Drug-level Sum-of-the-Parts valuation for pharmaceutical companies. Each drug is valued independently through its full lifecycle, then aggregated with platform value and an equity bridge to arrive at a per-share target.
11-Stage Pipeline
Sum-of-the-Parts
Each drug is valued with its own revenue trajectory, profit margin, patent expiry date, and erosion profile. The total enterprise value is the sum of all individual drug DCFs plus platform value, minus corporate overhead.
Agent Intelligence
Three LLM agents extract drug data from SEC filings and web research: Drug Portfolio (marketed), Pipeline (clinical candidates), and Reviewer (cross-checks and de-duplicates). The Reviewer is non-blocking — raw agent output is used as fallback.
6 Company Archetypes
Classification selects archetype-specific parameters: large-cap diversified, large-cap pure pharma, mid-cap specialty, small biotech (commercial stage), pre-revenue biotech, and biosimilar company. Each gets different beta bounds, materiality thresholds, and platform value settings.

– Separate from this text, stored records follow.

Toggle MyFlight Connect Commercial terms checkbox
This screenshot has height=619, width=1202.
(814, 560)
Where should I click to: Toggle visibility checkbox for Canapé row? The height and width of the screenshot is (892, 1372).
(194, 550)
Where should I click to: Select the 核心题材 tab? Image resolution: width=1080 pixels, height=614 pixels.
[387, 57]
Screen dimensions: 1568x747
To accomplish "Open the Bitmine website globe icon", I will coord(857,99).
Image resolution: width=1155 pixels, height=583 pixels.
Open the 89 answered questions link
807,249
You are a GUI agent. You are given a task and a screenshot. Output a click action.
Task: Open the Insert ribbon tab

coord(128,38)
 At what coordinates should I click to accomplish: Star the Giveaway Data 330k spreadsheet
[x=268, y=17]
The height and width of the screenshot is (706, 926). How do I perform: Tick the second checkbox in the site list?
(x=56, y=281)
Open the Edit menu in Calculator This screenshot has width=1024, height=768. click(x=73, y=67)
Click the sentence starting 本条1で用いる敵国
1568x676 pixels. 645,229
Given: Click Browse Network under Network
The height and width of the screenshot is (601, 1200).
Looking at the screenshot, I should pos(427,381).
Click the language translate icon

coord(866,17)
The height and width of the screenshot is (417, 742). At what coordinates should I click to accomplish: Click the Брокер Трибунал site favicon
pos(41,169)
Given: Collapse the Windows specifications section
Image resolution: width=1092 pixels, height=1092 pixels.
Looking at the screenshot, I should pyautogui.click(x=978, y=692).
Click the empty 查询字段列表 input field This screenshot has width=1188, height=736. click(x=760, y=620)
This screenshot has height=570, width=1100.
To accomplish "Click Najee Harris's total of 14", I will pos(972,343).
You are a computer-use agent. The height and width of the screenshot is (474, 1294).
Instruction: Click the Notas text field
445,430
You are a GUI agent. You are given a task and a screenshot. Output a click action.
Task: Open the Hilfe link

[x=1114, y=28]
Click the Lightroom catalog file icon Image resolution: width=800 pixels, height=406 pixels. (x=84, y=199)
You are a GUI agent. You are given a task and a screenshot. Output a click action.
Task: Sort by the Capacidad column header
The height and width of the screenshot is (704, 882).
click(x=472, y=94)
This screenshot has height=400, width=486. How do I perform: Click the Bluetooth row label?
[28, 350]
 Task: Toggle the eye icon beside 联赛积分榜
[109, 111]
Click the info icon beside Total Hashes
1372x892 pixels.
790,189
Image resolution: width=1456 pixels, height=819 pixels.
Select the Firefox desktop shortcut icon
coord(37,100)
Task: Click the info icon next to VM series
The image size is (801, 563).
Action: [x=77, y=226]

Data Acquisition & Agent Pipeline
XBRL Parsing
Financial extraction parses structured XBRL tags from SEC filings to get revenue breakdown, R&D spend, COGS, SG&A, operating expenses, net debt, and shares outstanding at machine precision.
Resilient Design
Only classification and financial extraction are hard gates. Web research, WACC, and the Reviewer agent are non-blocking: the pipeline continues with SEC-only data, a 9% default WACC, or raw agent output respectively.
Structured Extraction
Agents output validated JSON. Each marketed drug includes annual revenue, therapeutic area, drug modality, LOE year, and growth rate. Each pipeline drug includes current clinical phase, peak revenue estimate, and regulatory designations.
Marketed Drug Valuation — DCF Through Patent Expiry
Each Drug Gets Its Own DCF
For every approved, revenue-generating drug, the engine projects year-by-year revenue through four lifecycle phases: growth to peak, plateau, IRA price reduction (if eligible), and post-patent erosion from generic or biosimilar entry. Revenue is multiplied by a drug-specific net margin (looked up by therapeutic area and drug modality), taxed, and discounted at WACC using mid-year convention.
Why Erosion Matters
A blockbuster small-molecule drug like Lipitor lost 85% of branded revenue in the first year after generic entry. A biologic like Humira retains ~65% in year 1 because biosimilars face higher barriers (no automatic pharmacy substitution, interchangeability requirements).
Automatic Curve Selection
If an erosion profile isn't specified, the engine infers one from drug modality: small molecules get rapid erosion, biologics get standard biosimilar curves, ADCs and bispecifics get complex biologic curves, orphan-designated drugs get the orphan profile.
IRA Eligibility
The Inflation Reduction Act allows Medicare to negotiate prices for top-spend drugs. Small molecules become eligible 9 years after approval; biologics after 13 years. The default model applies a 20% price reduction in eligible years before patent expiry.
Pipeline Drug Valuation — Risk-Adjusted NPV
Discounting Revenue by FDA Success Probability
Most clinical-stage drugs never reach market. The risk-adjusted NPV (rNPV) method accounts for this by weighting projected revenue by the cumulative probability of surviving all remaining FDA approval stages. A Phase I oncology drug with 10% overall approval probability is worth far less than a Phase III cardiovascular drug with 56% probability, even with identical peak revenue estimates.
Why Phase II Is the Killer
Across most therapeutic areas, the Phase II to Phase III transition has the lowest success rate (often 30-50%). This is where efficacy signals from small trials often fail to replicate. The rNPV model captures this by making Phase II drugs worth dramatically less than Phase III drugs.
Biomarker Effect
Programs that use selection biomarkers (patient enrichment) have 3x higher approval rates (25.9% vs 8.4% per BIO 2022). The +15pp modifier to cumulative probability reflects this well-documented advantage in precision medicine trials.
Cost-to-Complete
Development costs vary widely by area: CNS drugs cost ~$750M from Phase II, oncology ~$650M, rare disease ~$300M. These costs are spread across remaining phases and probability-weighted — you only "spend" Phase III costs if you reach Phase III.
Aggregation, Sensitivity & Confidence
Equity Bridge
EV = Sum(marketed DCFs) + Sum(pipeline rNPVs) + platform value - 20% corporate overhead drag. Equity = EV - net debt - preferred stock - minority interest. Per share = equity / diluted shares.
Patent Cliff Detection
Automatically flags when any single drug exceeds 40% of total revenue and faces patent expiry within 5 years. This directly penalizes the portfolio risk sub-score and is highlighted in the report.
15-Year Horizon
Marketed drugs valued through LOE + erosion tail. Pipeline drugs modeled for up to 20 years (launch + exclusivity + erosion). Platform value captures beyond-horizon value through the R&D perpetuity and terminal value methods.